DATASET EXCERPTS Start Marker

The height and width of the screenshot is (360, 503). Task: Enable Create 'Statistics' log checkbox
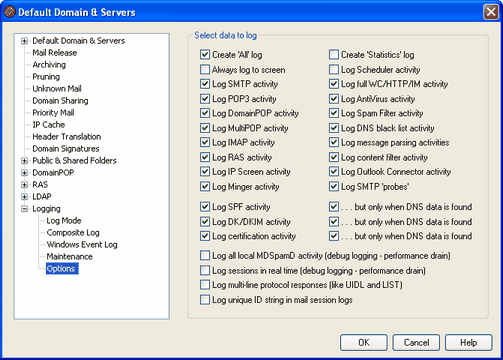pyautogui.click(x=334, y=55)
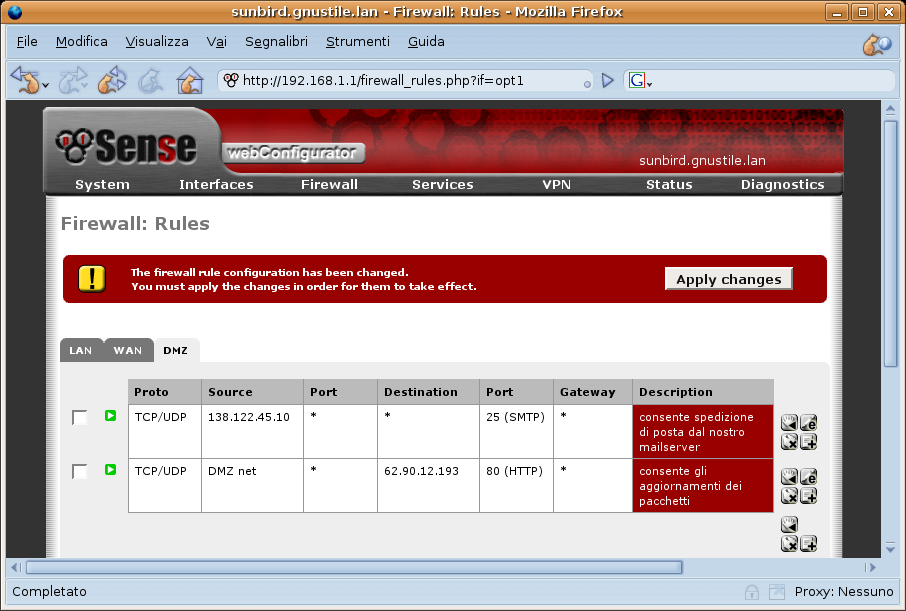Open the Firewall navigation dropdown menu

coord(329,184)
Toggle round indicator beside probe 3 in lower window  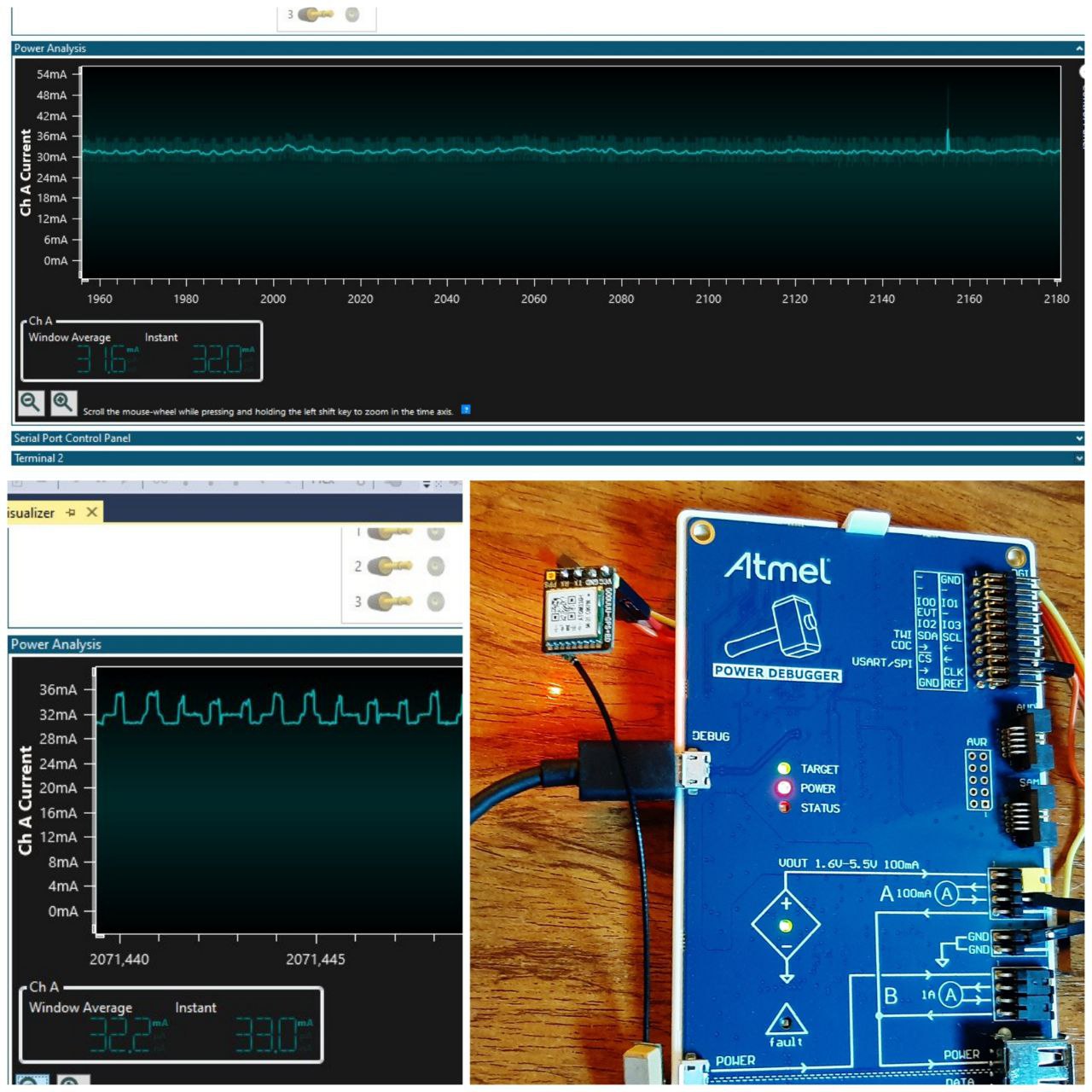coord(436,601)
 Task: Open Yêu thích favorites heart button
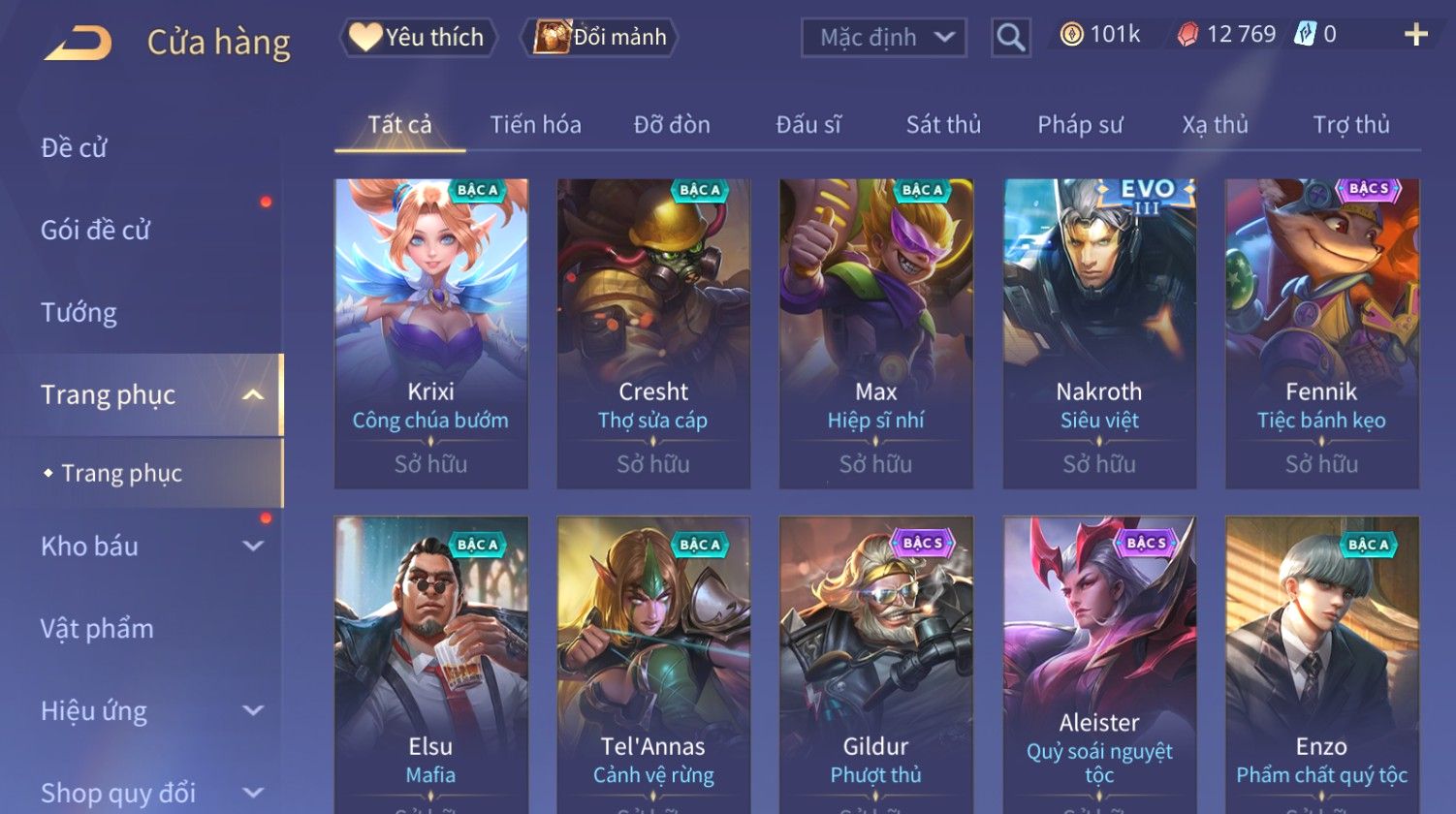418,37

DATASET EXCERPTS End Marker
DATASET EXCERPTS Start Marker

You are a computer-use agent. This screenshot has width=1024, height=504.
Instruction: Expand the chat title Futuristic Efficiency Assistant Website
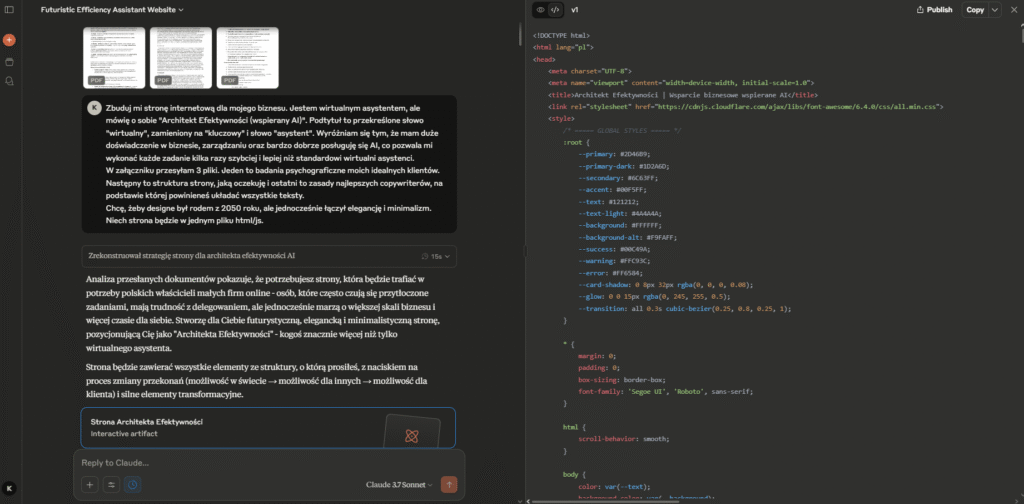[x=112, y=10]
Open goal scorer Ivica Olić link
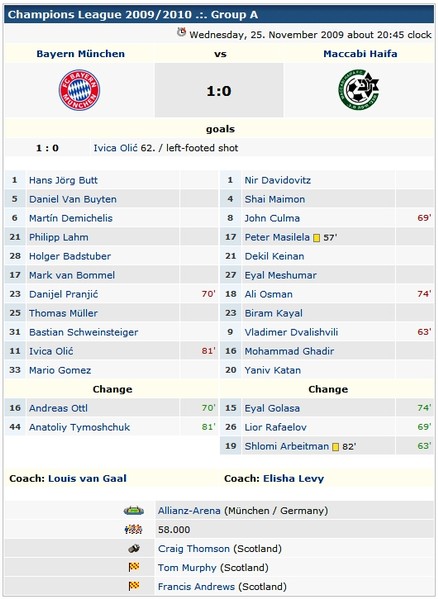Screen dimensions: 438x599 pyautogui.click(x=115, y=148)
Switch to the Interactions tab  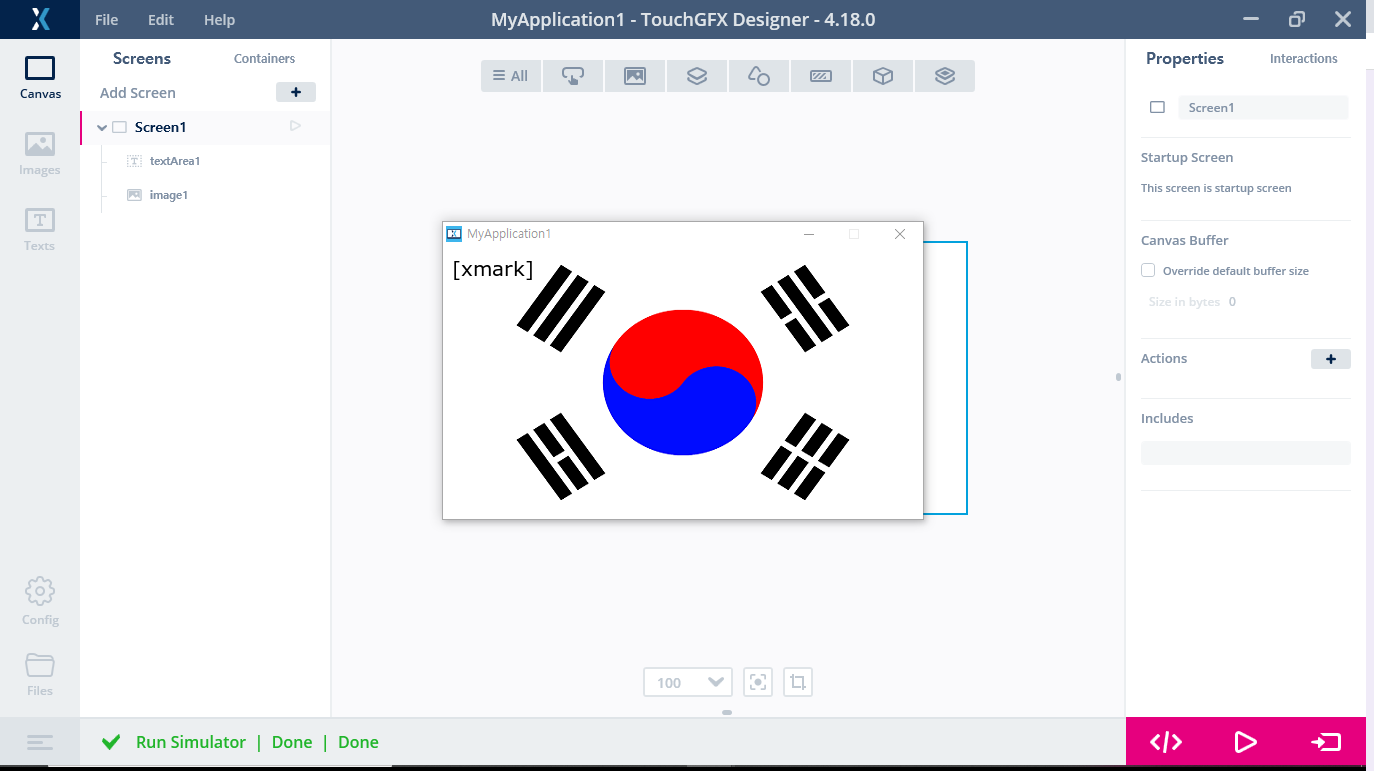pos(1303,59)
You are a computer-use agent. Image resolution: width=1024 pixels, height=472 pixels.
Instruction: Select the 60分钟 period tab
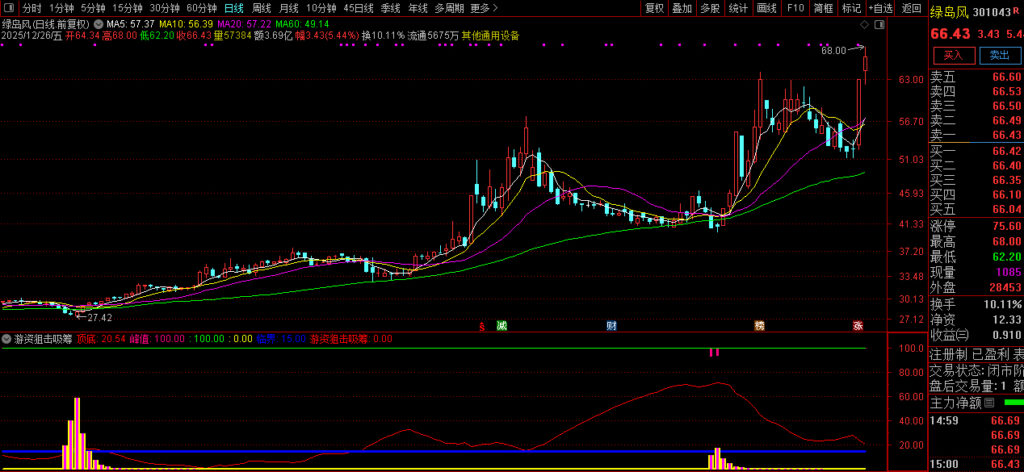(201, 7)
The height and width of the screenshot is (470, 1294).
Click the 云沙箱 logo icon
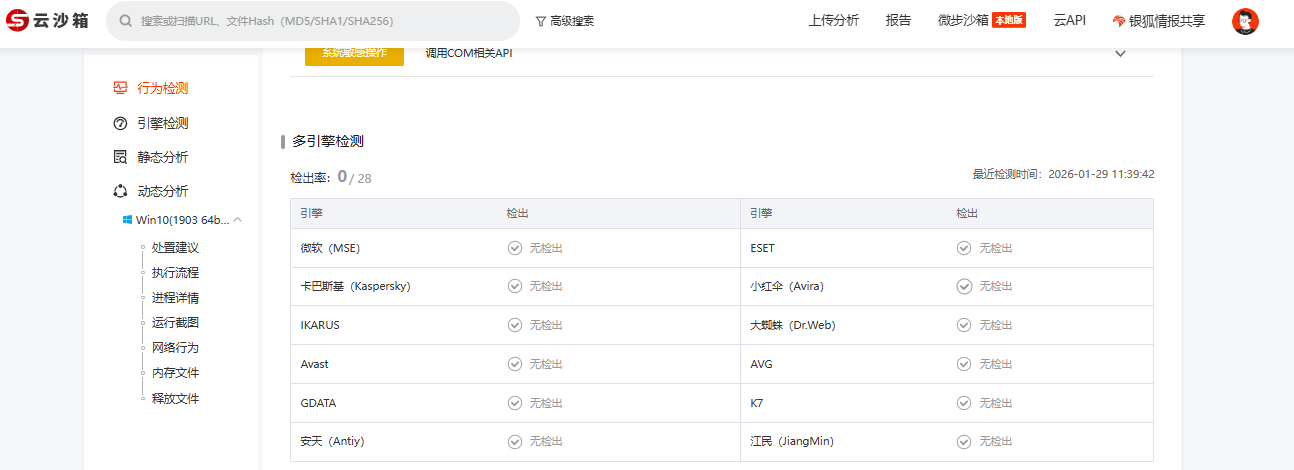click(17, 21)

DATASET EXCERPTS End Marker
DATASET EXCERPTS Start Marker

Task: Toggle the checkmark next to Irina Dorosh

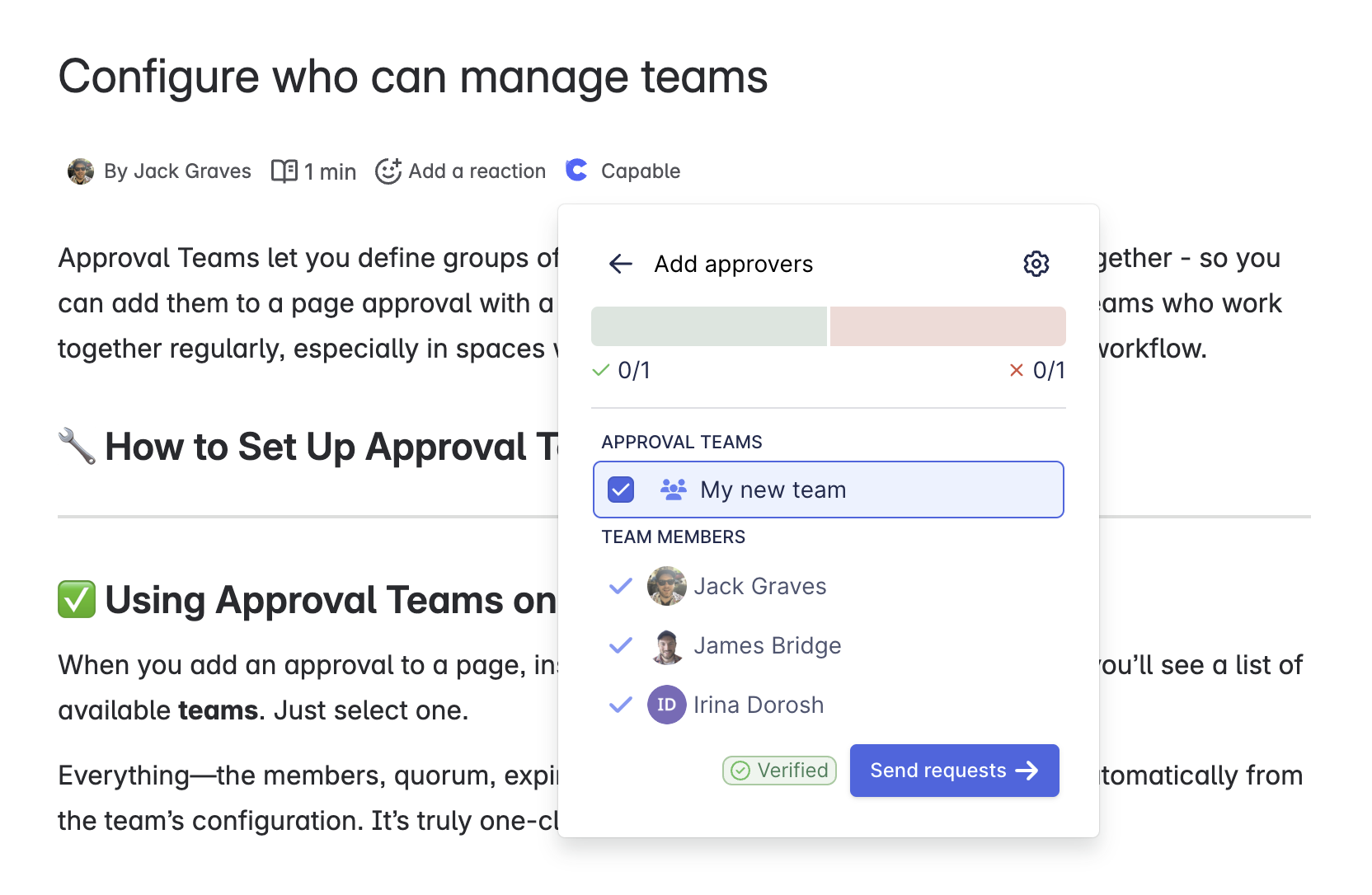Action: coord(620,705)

DATASET EXCERPTS End Marker

WORK ITEM: Say, as a number only, how many lines of the data contain "agent".

YOUR SOLUTION: 2